## Supplied data:
────────────────────────────────────────
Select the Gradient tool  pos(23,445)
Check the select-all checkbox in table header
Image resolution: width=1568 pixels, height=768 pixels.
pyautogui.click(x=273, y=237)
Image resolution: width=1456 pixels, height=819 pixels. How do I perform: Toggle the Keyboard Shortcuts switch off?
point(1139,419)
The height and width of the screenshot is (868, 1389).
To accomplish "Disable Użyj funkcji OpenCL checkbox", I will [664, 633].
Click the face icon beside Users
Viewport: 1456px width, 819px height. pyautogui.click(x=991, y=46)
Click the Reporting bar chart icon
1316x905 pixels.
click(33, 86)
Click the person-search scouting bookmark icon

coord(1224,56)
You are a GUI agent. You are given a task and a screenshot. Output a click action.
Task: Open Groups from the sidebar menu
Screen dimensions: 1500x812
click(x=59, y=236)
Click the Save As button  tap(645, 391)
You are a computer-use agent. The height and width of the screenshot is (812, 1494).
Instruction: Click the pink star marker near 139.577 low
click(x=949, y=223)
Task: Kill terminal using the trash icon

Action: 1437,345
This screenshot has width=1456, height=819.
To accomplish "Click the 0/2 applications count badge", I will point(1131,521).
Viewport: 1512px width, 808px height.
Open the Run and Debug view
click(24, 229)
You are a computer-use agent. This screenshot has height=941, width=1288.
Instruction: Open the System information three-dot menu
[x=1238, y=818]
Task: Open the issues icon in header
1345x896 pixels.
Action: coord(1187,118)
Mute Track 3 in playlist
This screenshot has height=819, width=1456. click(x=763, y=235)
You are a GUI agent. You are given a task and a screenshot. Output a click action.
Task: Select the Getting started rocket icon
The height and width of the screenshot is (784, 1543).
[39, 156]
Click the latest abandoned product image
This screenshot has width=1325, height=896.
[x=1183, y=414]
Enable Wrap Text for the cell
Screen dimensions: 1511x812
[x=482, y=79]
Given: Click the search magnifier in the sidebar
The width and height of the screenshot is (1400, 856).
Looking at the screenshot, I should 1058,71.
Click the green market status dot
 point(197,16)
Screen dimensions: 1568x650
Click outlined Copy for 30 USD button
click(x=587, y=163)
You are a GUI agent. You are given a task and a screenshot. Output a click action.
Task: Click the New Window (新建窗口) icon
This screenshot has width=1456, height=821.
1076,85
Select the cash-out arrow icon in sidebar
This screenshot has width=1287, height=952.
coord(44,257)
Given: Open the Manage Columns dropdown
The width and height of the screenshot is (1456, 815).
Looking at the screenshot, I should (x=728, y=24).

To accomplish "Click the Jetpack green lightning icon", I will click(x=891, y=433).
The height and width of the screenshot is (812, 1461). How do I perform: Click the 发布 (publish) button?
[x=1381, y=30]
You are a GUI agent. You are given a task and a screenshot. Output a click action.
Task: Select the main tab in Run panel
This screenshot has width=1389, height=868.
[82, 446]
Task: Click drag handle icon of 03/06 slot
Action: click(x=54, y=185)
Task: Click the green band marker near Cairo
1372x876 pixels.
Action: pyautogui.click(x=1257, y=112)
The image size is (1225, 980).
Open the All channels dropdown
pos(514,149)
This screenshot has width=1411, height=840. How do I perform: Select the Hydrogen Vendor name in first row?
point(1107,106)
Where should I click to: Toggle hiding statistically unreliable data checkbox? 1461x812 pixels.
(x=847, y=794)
────────────────────────────────────────
## What to work on:
Write out every line of the data exactly, leaving nothing out.

## Exercise answer:
Select the Gradient tool  pos(23,445)
Check the select-all checkbox in table header
Image resolution: width=1568 pixels, height=768 pixels.
pyautogui.click(x=273, y=237)
Image resolution: width=1456 pixels, height=819 pixels. How do I perform: Toggle the Keyboard Shortcuts switch off?
point(1139,419)
The height and width of the screenshot is (868, 1389).
To accomplish "Disable Użyj funkcji OpenCL checkbox", I will [664, 633].
Click the face icon beside Users
Viewport: 1456px width, 819px height. pyautogui.click(x=991, y=46)
Click the Reporting bar chart icon
1316x905 pixels.
click(33, 86)
Click the person-search scouting bookmark icon

coord(1224,56)
You are a GUI agent. You are given a task and a screenshot. Output a click action.
Task: Open Groups from the sidebar menu
Screen dimensions: 1500x812
click(x=59, y=236)
Click the Save As button  tap(645, 391)
You are a computer-use agent. The height and width of the screenshot is (812, 1494).
Instruction: Click the pink star marker near 139.577 low
click(x=949, y=223)
Task: Kill terminal using the trash icon

Action: 1437,345
This screenshot has width=1456, height=819.
To accomplish "Click the 0/2 applications count badge", I will point(1131,521).
Viewport: 1512px width, 808px height.
Open the Run and Debug view
click(24, 229)
You are a computer-use agent. This screenshot has height=941, width=1288.
Instruction: Open the System information three-dot menu
[x=1238, y=818]
Task: Open the issues icon in header
1345x896 pixels.
Action: coord(1187,118)
Mute Track 3 in playlist
This screenshot has height=819, width=1456. click(x=763, y=235)
You are a GUI agent. You are given a task and a screenshot. Output a click action.
Task: Select the Getting started rocket icon
The height and width of the screenshot is (784, 1543).
[39, 156]
Click the latest abandoned product image
This screenshot has width=1325, height=896.
[x=1183, y=414]
Enable Wrap Text for the cell
Screen dimensions: 1511x812
[x=482, y=79]
Given: Click the search magnifier in the sidebar
The width and height of the screenshot is (1400, 856).
Looking at the screenshot, I should 1058,71.
Click the green market status dot
 point(197,16)
Screen dimensions: 1568x650
Click outlined Copy for 30 USD button
click(x=587, y=163)
You are a GUI agent. You are given a task and a screenshot. Output a click action.
Task: Click the New Window (新建窗口) icon
This screenshot has width=1456, height=821.
1076,85
Select the cash-out arrow icon in sidebar
This screenshot has width=1287, height=952.
coord(44,257)
Given: Open the Manage Columns dropdown
The width and height of the screenshot is (1456, 815).
Looking at the screenshot, I should (x=728, y=24).

To accomplish "Click the Jetpack green lightning icon", I will click(x=891, y=433).
The height and width of the screenshot is (812, 1461). How do I perform: Click the 发布 (publish) button?
[x=1381, y=30]
You are a GUI agent. You are given a task and a screenshot. Output a click action.
Task: Select the main tab in Run panel
This screenshot has width=1389, height=868.
[82, 446]
Task: Click drag handle icon of 03/06 slot
Action: click(x=54, y=185)
Task: Click the green band marker near Cairo
1372x876 pixels.
Action: pyautogui.click(x=1257, y=112)
The image size is (1225, 980).
Open the All channels dropdown
pos(514,149)
This screenshot has width=1411, height=840. How do I perform: Select the Hydrogen Vendor name in first row?
point(1107,106)
Where should I click to: Toggle hiding statistically unreliable data checkbox? 1461x812 pixels.
(x=847, y=794)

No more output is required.